The language used by respondent to describe her attitude in
respect of the principles of the Constitution was vague and
ambiguous; the burden was upon her to show what she meant, and that
her pacifism and lack of nationalistic sense did not oppose the
principle that it is a duty of citizenship, by force of arms when
necessary, to defend the country against all enemies, and that her
opinions and beliefs would not prevent or impair the true faith and
allegiance required by the act. She failed to do so. The district
court was bound by the law to deny her application.
The decree of the circuit court of appeals is
reversed.
The decree of the district court is affirmed.
MR. JUSTICE HOLMES, dissenting.
The applicant seems to be a woman of superior character and
intelligence, obviously more than ordinarily desirable as a citizen
of the United States. It is agreed that she is qualified for
citizenship except so far as the views set forth in a statement of
facts
"may show that the applicant is not attached to the principles
of the Constitution of the United States and well disposed to the
good order and happiness of the same, and except insofar as the
same may show that she cannot take the oath of allegiance without a
mental reservation."
The views referred to are an extreme opinion in favor of
pacifism and a statement that she would not bear arms to defend the
Constitution. So far as the adequacy of her oath is concerned, I
hardly can see how that is affected by the statement, inasmuch as
she is a woman over fifty years of age, and would not be allowed to
bear arms if she wanted
Page 279 U. S. 654
to. And as to the opinion, the whole examination of the
applicant shows that she holds none of the now-dreaded creeds, but
thoroughly believes in organized government and prefers that of the
United States to any other in the world. Surely it cannot show lack
of attachment to the principles of the Constitution that she thinks
that it can be improved. I suppose that most intelligent people
think that it might be. Her particular improvement looking to the
abolition of war seems to me not materially different in its
bearing on this case from a wish to establish cabinet government as
in England, or a single house, or one term of seven years for the
President. To touch a more burning question, only a judge mad with
partisanship would exclude because the applicant thought that the
Eighteenth Amendment should be repealed.
Of course, the fear is that, if a war came, the applicant would
exert activities such as were dealt with in
Schenck v. United
States, 249 U. S. 47. But
that seems to me unfounded. Her position and motives are wholly
different from those of Schenck. She is an optimist, and states in
strong and, I do not doubt, sincere words her belief that war will
disappear, and that the impending destiny of mankind is to unite in
peaceful leagues.

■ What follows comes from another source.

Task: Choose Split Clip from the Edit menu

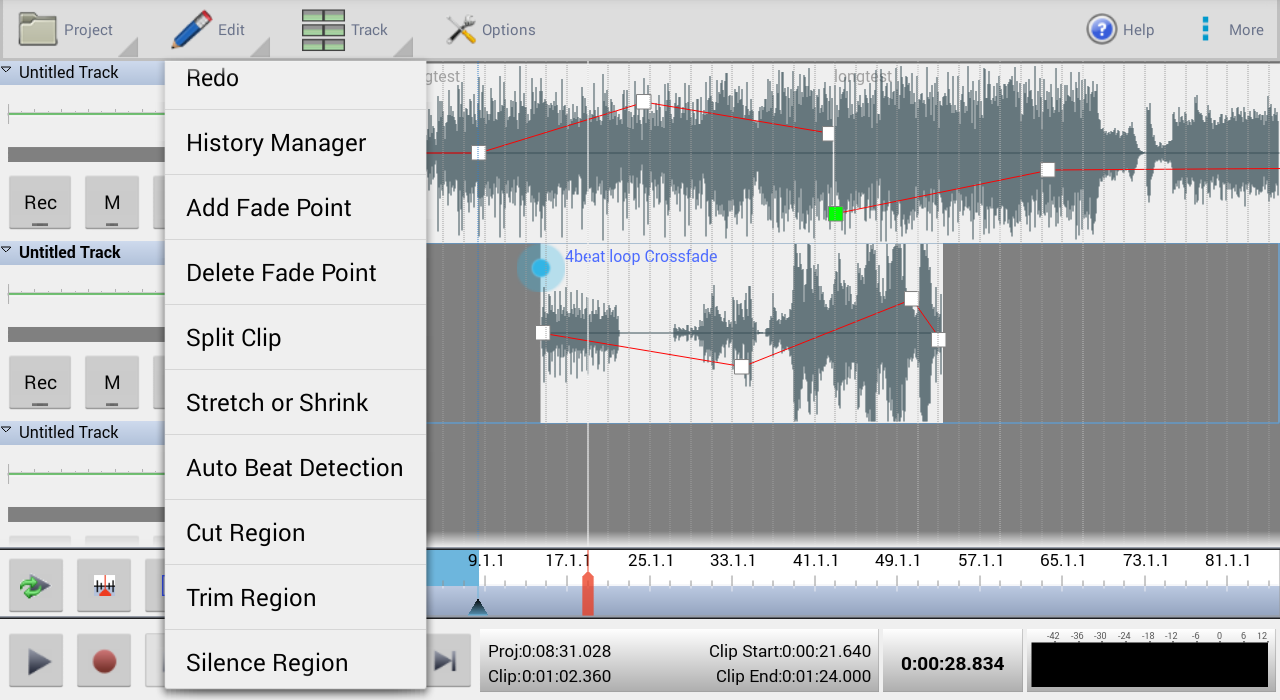Action: coord(295,338)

I do not share that optimism, nor do I think that
a philosophic view of the world would regard war as absurd. But
most people who have known it regard it with horror, as a last
resort, and even if not yet ready for cosmopolitan efforts, would
welcome any practicable combinations that would increase the power
on the side of peace. The notion that the applicant's optimistic
anticipations would make her a worse citizen is sufficiently
answered by her examination, which seems to me a better argument
for her admission than any that I can offer. Some of her answers
might excite popular prejudice, but, if there is any principle of
the Constitution that more imperatively calls for attachment than
any other, it is the principle of free
Page 279 U. S. 655
thought -- not free thought for those who agree with us, but
freedom for the thought that we hate. I think that we should adhere
to that principle with regard to admission into, as well as to life
within, this country. And recurring to the opinion that bars this
applicant's way, I would suggest that the Quakers have done their
share to make the country what it is, that many citizens agree with
the applicant's belief, and that I had not supposed hitherto that
we regretted our inability to expel them because they believed more
than some of us do in the teachings of the Sermon on the Mount.
MR. JUSTICE BRANDEIS concurs in this opinion.
MR. JUSTICE SANFORD, dissenting.
I agree, in substance, with the views expressed by the circuit
court of appeals, and think its decree should be affirmed.